» **What to work on**:
Copy all the lines of the listing below exactly. Skip the images.

== Input data ==

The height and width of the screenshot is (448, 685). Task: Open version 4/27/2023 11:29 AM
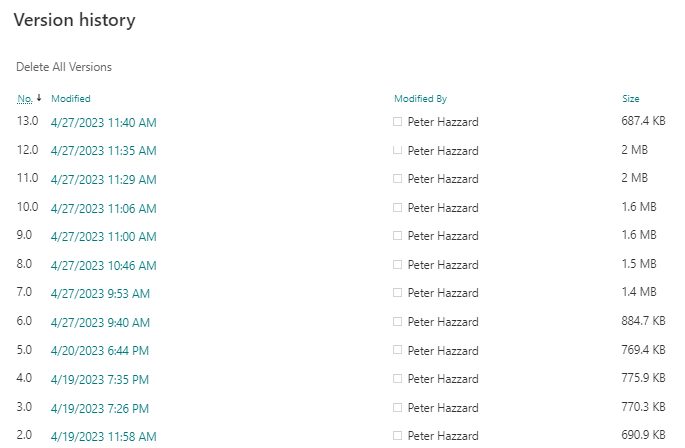103,180
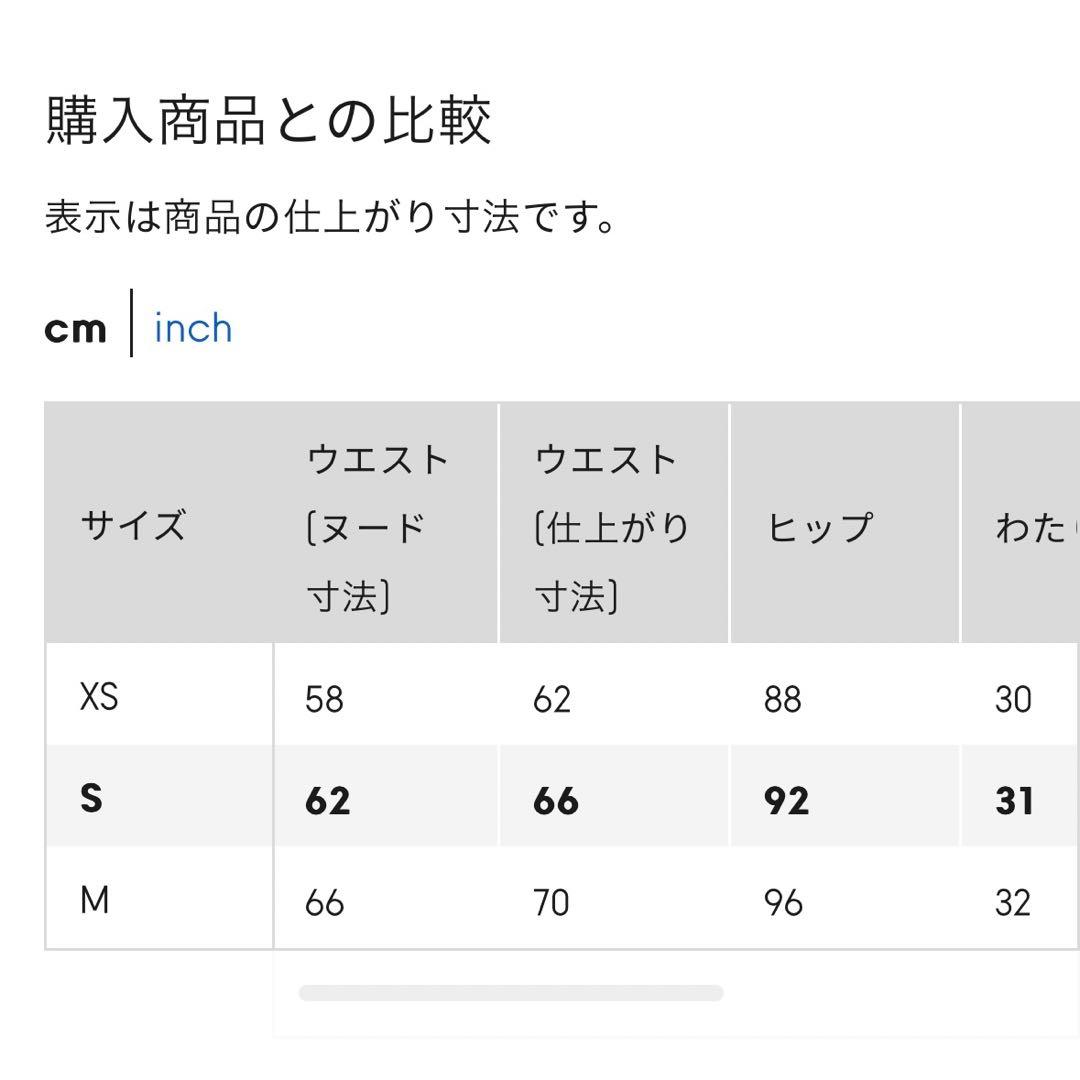The width and height of the screenshot is (1080, 1080).
Task: Click the partially visible わたり column header
Action: coord(1032,527)
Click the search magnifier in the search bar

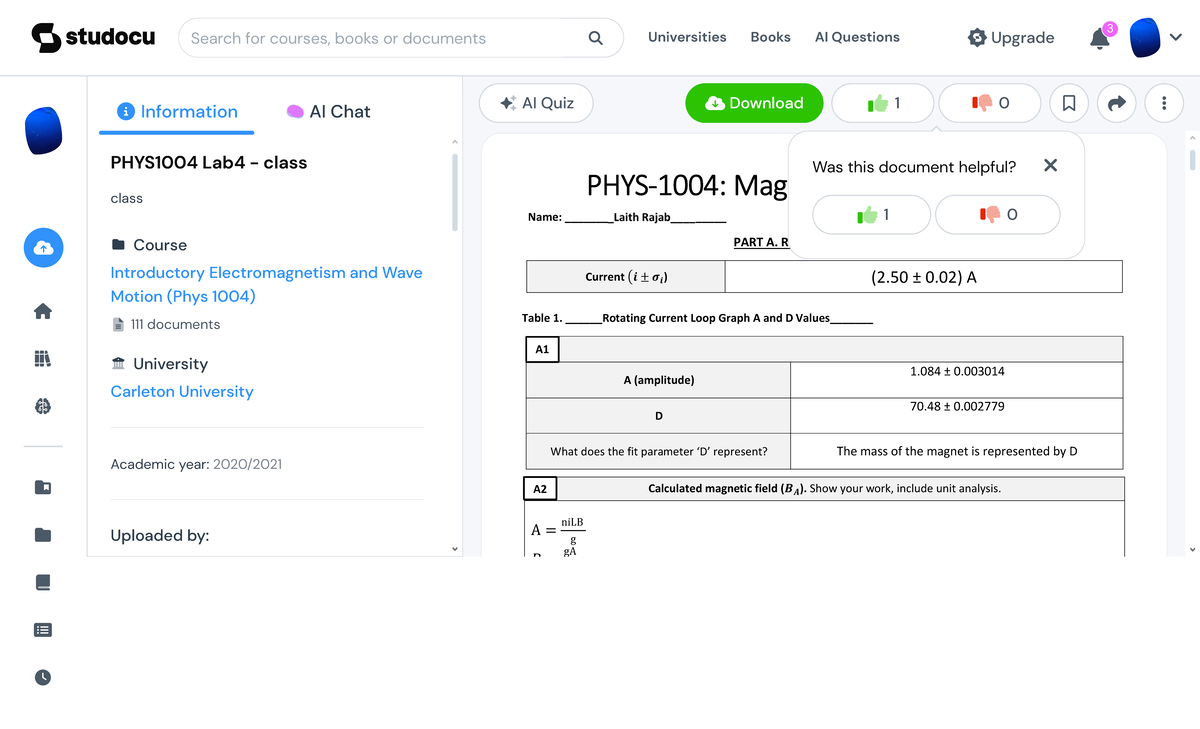[595, 37]
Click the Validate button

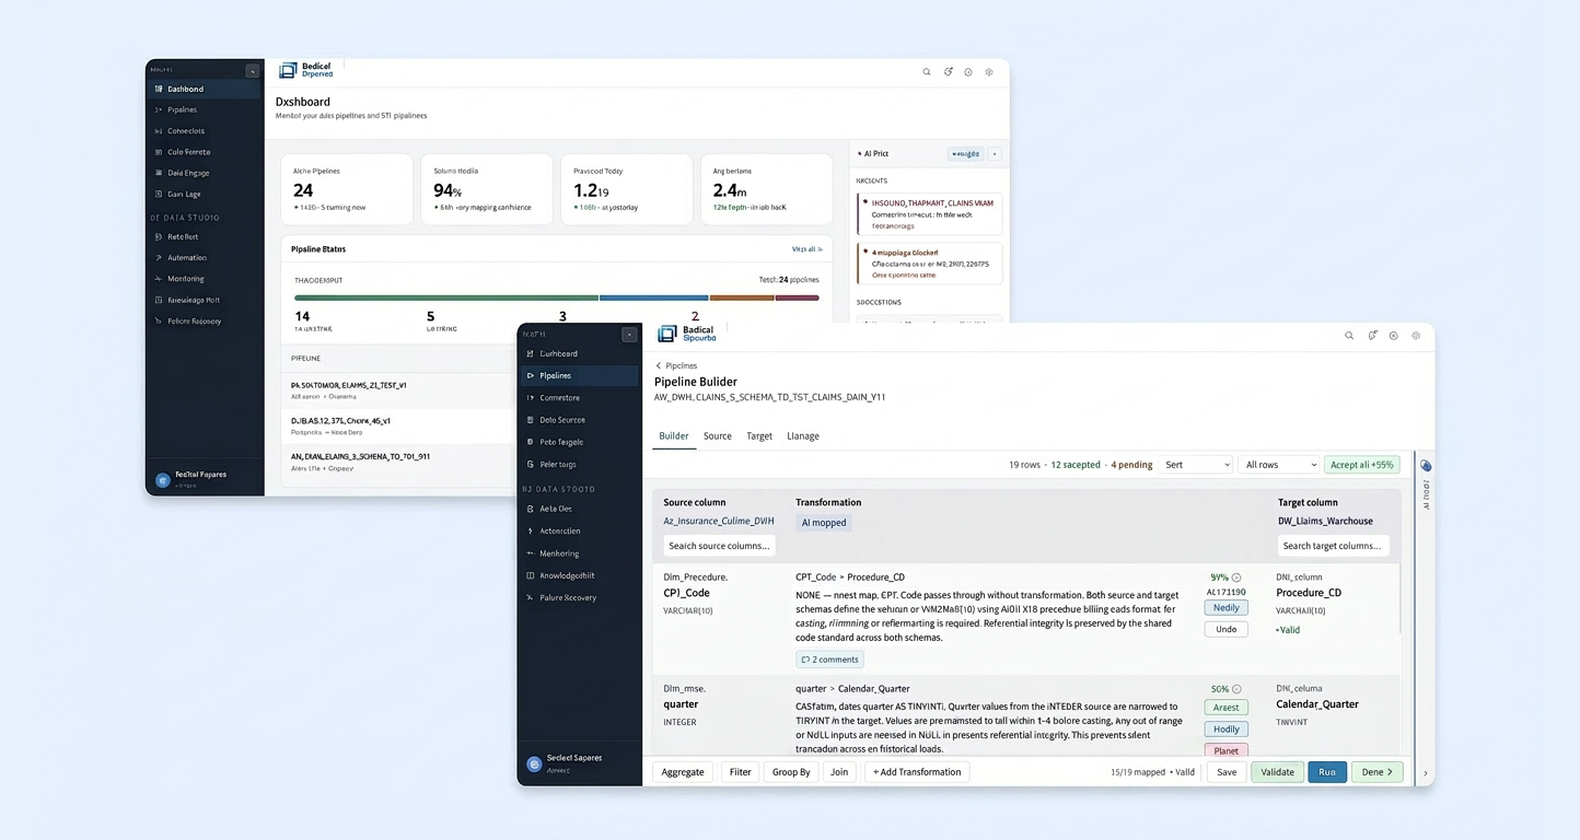pyautogui.click(x=1277, y=772)
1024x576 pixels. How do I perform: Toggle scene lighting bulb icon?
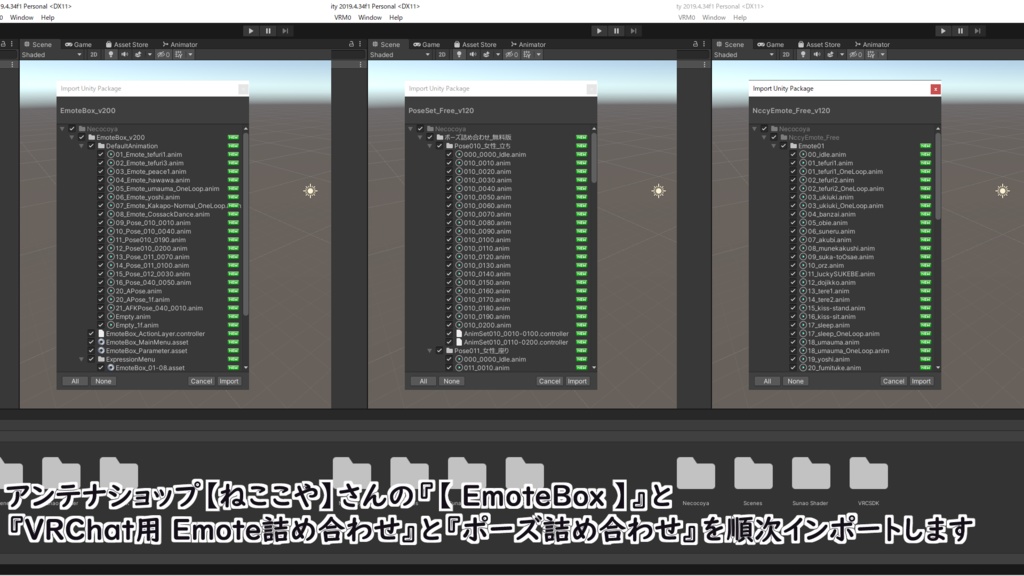tap(112, 55)
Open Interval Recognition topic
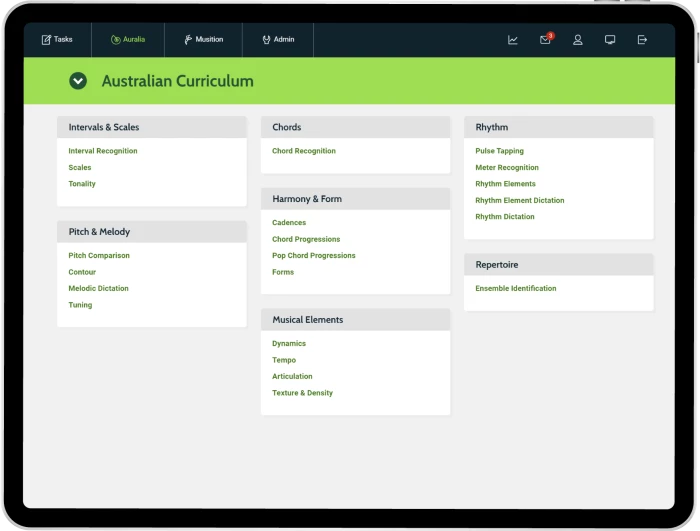The height and width of the screenshot is (531, 700). 103,151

===

» **Answer section**:
The height and width of the screenshot is (448, 685). Task: Open version 4/27/2023 11:29 AM
103,180
The width and height of the screenshot is (1080, 1080).
Task: Click the partially visible わたり column header
Action: coord(1032,527)
Click the search magnifier in the search bar

[595, 37]
Click the Validate button

pyautogui.click(x=1277, y=772)
1024x576 pixels. How do I perform: Toggle scene lighting bulb icon?
tap(112, 55)
Open Interval Recognition topic
The height and width of the screenshot is (531, 700). 103,151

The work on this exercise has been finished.